Senza dire che… a meno che non abbiate un blog al 100% per hobby… a fare un arrosto solo per una goccia di sugo per fotografarlo…il brodo di carne… ci mettereste parecchio credo.

Ecco un’ipotesi di lavoro da stylist:

Gli ingredienti sono: 50 g di riso per risotti (vialone nano o carnaroli), un vasetto di yoghurt di soia al naturale, della salsa di soia (va bene pure la worchester) e dell’olio di semi. Poi nel mio caso era alla parmigiana, quindi mi sono fermata. In base al gusto uso poche gocce di coloranti. (es: giallo per risotto alla milanese, verde con prezzemelo finemente tritato per risotto all’ortica). Poi  il tartufo, questo vero. 🙂

Gli strumenti invece: un cucchiaio, della carta da cucina, un pennello e un piccolo cucchiaino;

E,ora, il procedimento:

  1. Ho cotto, al dente, il riso e l’ho messo da parte a raffreddare;
  2. Poi l’ho versato in una coppa e mescolato con lo yoghurt di soia fino ad ottenere la giusta cremosità di un risotto all’onda
  3. Ho preso la coppetta da portata (nella food photography, a meno che non sia una foto di banchetto, si tende ad usare piatti da portata più piccoli dei normali) e ne ho riempito il fondo con della carta bagnata e strizzata (altro trucco utilissimo pure per pasta e insalata);
  4. Ho adagiato il riso di modo prestando attenzione all’angolo di inquadratura;
  5. Ho simulato il sugo dell’arrosto versando a filo della salsa di soia sul risotto;
  6. Ho grattuggiato il  tartufo bianco.
  7. Al momento dello scatto ho preparato una bacinella con dell’olio di semi (non di oliva, che ha dei riflessi di colore definiti) e un pennello: ho spennellato le parti di riso più opache per renderle lucide.
  8. Trovandogli un difetto, col senno di poi, avrebbe potuto essere ancora più cremoso, ma è stato un tentativo nuovo per me questo dello yoghurt di soia e lo trovato niente male.

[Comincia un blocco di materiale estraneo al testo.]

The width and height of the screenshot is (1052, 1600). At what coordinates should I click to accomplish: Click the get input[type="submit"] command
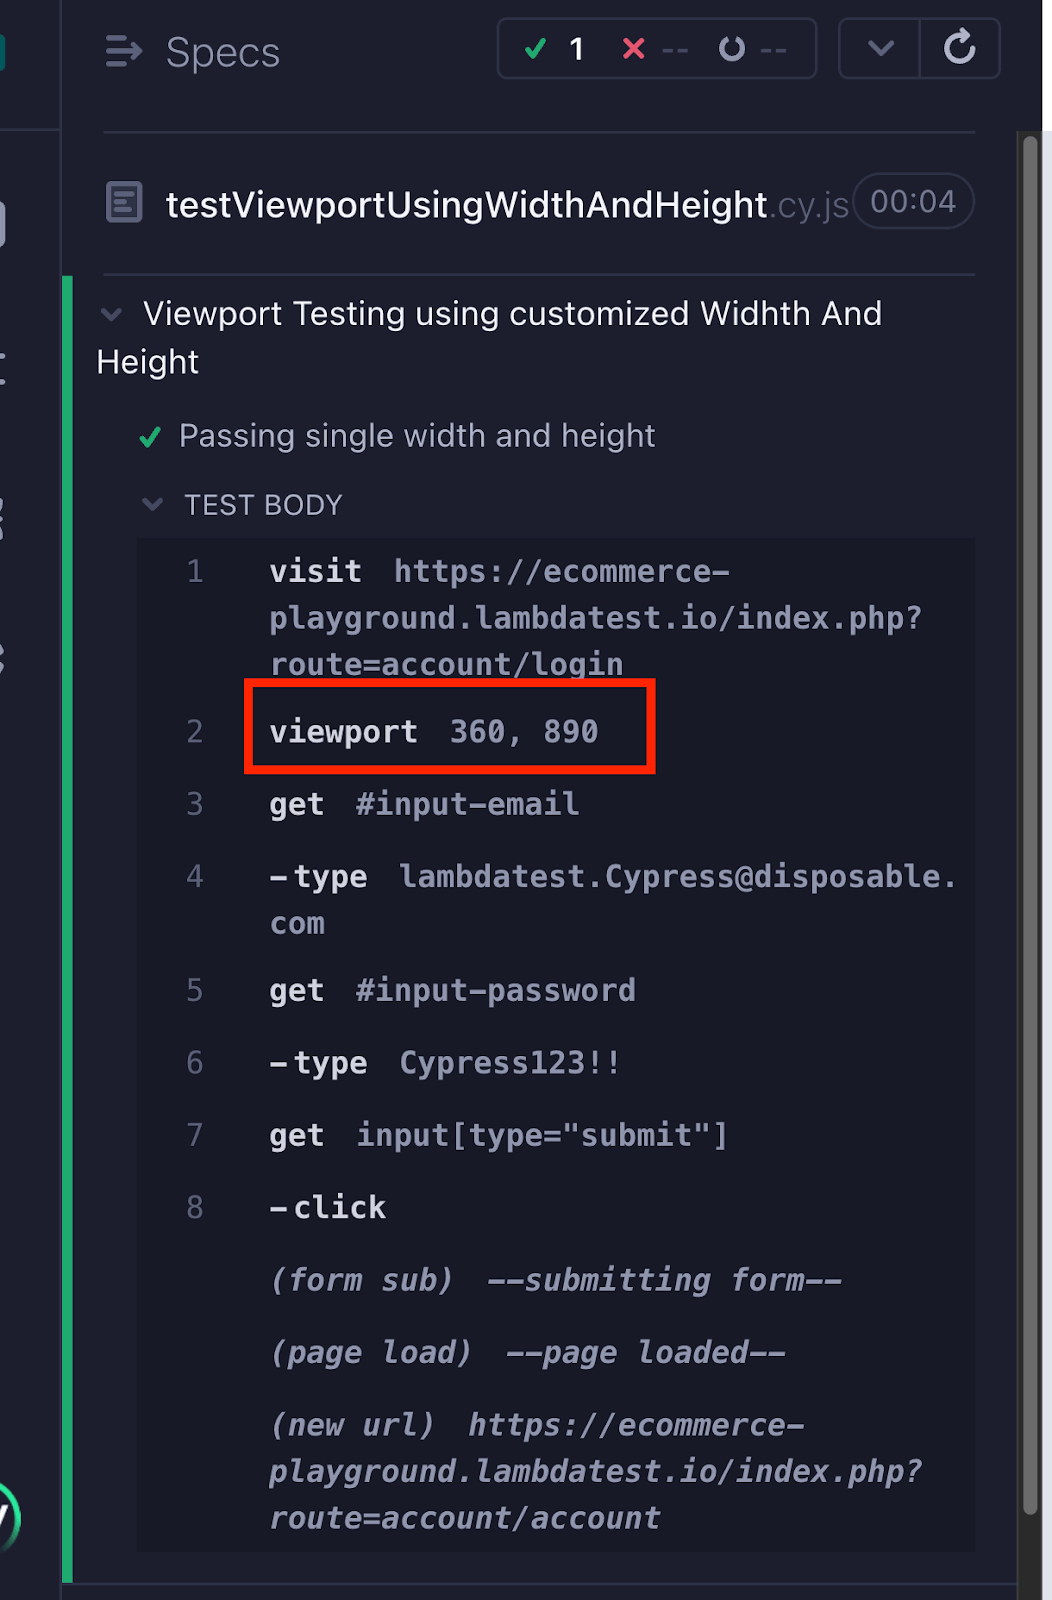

Tutto questo perchè, ricapitolando?

  • piatto perfetto e versatile
  • risparmio di tempi e costi
  • post produzione ampiamente limitata (e spesso certe cose, come la densità della crema di risotto non sono facili da correggere)

Nel caso in esame avrei potuto anche usare qualche addensante chimico, ma il tartufo era vero, e dopo aver scattato mi sono preparata una tagliatella. Come filosofia cerco di buttare il meno possibile onestamente, e, in questo caso, era una condizione imprescindibile.